AUFGABE —
Gib die Datensätze ab der Zeile mit „784x592 pixels.“ bis zum Ende der Datensätze unverändert wieder, beide Grenzen eingeschlossen.

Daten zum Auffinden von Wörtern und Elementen

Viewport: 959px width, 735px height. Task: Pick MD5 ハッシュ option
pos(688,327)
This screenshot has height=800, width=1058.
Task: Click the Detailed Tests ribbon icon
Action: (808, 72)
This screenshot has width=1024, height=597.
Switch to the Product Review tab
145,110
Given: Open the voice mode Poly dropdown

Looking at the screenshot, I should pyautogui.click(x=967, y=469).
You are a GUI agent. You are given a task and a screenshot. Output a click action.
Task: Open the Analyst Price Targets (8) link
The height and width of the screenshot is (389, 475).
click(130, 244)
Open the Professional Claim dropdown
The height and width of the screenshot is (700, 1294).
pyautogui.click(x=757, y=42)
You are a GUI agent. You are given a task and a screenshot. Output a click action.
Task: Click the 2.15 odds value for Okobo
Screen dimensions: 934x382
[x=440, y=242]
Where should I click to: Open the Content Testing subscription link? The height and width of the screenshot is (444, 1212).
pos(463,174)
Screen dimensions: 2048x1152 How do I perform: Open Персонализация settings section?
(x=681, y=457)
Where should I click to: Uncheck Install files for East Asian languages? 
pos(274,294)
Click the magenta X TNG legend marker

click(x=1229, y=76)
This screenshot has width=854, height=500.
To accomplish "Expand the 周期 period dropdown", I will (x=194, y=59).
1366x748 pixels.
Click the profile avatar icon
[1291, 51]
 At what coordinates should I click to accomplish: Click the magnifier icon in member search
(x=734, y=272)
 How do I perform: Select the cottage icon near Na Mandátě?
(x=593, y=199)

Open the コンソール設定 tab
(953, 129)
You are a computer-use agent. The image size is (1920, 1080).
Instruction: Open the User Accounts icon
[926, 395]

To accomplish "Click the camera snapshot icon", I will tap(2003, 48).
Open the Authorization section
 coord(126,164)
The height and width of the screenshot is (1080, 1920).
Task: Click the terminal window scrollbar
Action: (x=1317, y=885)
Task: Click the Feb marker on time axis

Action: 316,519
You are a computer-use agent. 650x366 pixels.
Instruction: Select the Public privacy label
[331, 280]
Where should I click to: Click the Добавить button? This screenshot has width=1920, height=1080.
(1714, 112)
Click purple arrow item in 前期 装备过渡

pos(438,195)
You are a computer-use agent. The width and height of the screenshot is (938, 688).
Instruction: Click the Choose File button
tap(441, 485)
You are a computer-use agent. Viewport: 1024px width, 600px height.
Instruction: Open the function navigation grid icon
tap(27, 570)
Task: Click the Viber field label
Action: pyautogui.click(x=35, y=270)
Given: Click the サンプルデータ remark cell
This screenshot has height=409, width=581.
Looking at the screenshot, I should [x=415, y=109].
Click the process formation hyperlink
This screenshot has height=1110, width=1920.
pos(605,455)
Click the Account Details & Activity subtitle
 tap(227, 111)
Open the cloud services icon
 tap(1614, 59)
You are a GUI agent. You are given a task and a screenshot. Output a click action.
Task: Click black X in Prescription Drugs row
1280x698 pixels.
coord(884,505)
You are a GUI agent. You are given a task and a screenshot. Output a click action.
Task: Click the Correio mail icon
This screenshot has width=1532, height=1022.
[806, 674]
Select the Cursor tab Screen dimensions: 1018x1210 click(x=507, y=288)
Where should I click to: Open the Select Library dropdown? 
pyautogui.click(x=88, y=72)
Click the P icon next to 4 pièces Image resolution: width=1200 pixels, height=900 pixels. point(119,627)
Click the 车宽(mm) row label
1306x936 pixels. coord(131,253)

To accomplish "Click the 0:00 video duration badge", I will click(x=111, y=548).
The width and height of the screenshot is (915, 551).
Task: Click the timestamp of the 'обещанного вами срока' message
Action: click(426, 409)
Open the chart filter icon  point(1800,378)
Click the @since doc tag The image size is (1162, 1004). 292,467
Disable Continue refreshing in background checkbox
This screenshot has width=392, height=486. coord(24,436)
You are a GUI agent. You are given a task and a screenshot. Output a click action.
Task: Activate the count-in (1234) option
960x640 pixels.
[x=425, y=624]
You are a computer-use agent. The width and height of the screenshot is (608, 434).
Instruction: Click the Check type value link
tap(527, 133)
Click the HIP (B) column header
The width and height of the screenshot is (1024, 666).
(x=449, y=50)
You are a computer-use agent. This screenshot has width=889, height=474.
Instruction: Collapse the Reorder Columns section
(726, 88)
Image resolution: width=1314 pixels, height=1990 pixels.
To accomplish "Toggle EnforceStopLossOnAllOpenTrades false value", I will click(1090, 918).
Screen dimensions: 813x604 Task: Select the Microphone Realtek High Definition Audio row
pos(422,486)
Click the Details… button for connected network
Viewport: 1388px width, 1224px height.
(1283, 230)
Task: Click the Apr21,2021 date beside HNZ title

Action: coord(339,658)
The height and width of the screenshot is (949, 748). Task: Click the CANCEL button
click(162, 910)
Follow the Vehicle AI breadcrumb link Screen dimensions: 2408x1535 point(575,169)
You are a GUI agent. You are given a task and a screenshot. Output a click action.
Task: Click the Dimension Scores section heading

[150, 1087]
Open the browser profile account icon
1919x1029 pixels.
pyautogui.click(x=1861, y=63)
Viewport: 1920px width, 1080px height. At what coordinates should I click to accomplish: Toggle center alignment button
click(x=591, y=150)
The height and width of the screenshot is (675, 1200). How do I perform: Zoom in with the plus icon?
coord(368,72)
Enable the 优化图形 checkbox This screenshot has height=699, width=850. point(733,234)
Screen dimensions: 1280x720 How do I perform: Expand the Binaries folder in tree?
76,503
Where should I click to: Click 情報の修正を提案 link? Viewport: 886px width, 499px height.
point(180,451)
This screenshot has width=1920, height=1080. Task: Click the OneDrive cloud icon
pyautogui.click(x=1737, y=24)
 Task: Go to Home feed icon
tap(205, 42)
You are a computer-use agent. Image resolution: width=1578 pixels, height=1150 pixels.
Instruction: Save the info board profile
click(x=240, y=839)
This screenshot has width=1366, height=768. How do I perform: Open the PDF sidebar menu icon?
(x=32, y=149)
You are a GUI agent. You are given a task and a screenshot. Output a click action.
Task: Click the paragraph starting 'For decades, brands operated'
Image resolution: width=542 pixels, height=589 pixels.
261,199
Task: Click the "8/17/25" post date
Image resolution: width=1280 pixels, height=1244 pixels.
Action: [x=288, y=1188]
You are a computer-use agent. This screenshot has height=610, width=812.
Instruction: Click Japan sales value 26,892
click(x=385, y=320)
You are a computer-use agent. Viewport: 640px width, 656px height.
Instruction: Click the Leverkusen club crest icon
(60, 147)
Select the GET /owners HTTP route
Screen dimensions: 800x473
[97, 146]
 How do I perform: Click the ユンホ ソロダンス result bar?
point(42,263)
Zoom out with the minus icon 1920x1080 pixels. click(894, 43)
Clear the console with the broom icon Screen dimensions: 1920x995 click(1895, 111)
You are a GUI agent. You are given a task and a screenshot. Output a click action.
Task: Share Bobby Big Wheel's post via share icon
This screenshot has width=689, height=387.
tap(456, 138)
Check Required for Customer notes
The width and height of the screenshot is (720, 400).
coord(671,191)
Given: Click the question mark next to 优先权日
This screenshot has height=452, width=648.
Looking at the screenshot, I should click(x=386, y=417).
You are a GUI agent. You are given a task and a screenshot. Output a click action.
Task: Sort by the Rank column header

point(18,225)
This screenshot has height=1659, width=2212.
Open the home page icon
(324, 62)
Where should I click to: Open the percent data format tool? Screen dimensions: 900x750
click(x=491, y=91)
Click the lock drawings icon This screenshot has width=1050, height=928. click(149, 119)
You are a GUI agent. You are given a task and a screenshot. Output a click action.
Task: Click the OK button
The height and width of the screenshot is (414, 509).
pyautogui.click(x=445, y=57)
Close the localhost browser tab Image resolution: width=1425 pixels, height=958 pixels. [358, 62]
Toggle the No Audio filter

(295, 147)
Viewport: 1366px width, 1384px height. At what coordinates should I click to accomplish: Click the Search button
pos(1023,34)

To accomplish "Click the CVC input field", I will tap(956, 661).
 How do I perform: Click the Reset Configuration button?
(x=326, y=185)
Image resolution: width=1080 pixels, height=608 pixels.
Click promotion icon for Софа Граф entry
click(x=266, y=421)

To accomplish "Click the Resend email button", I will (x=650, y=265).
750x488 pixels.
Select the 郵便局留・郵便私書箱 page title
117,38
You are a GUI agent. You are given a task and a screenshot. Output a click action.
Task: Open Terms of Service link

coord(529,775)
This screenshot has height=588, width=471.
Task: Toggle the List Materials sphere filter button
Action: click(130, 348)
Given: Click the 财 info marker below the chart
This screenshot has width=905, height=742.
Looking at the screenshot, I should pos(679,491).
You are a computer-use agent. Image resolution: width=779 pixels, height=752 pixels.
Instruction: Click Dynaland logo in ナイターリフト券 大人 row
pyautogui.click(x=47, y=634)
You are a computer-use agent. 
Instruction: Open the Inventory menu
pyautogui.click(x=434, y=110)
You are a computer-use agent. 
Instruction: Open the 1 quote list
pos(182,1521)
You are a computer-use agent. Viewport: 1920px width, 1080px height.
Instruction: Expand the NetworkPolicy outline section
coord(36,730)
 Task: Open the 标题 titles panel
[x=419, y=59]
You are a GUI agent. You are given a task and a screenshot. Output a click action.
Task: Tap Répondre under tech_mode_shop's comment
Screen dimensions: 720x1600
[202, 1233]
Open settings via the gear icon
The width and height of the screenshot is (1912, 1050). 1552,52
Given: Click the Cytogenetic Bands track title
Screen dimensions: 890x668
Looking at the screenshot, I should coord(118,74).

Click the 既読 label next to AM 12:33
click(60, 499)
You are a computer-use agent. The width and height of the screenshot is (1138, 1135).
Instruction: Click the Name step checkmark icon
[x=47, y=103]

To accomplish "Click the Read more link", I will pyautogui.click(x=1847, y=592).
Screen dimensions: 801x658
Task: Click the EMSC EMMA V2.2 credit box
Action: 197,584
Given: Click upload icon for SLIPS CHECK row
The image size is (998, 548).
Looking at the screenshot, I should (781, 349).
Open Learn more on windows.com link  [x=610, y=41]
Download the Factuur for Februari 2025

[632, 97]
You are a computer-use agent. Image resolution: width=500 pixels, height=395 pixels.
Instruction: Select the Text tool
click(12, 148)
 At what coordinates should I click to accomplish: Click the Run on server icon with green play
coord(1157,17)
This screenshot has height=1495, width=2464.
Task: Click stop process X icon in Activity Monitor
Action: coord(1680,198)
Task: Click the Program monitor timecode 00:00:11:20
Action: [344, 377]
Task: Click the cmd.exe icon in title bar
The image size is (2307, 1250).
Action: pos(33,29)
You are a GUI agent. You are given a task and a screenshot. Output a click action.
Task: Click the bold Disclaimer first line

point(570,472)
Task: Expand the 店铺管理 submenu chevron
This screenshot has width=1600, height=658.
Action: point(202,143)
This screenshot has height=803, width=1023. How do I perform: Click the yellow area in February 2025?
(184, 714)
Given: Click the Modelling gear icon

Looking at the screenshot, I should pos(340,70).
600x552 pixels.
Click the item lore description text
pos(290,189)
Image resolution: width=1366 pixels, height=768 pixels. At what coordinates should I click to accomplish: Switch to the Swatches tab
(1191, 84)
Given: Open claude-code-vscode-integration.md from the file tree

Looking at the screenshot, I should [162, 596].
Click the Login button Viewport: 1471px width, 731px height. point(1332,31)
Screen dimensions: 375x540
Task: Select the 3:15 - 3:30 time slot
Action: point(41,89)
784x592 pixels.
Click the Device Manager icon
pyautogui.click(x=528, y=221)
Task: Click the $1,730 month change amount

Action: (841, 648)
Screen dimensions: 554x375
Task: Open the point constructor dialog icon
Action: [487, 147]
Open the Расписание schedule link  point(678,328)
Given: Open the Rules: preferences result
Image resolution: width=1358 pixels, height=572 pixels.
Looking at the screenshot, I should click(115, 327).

ERWARTETE LÖSUNG —
784x592 pixels.
Click the Device Manager icon
pyautogui.click(x=528, y=221)
Task: Click the $1,730 month change amount

Action: (841, 648)
Screen dimensions: 554x375
Task: Open the point constructor dialog icon
Action: [487, 147]
Open the Расписание schedule link  point(678,328)
Given: Open the Rules: preferences result
Image resolution: width=1358 pixels, height=572 pixels.
Looking at the screenshot, I should click(115, 327).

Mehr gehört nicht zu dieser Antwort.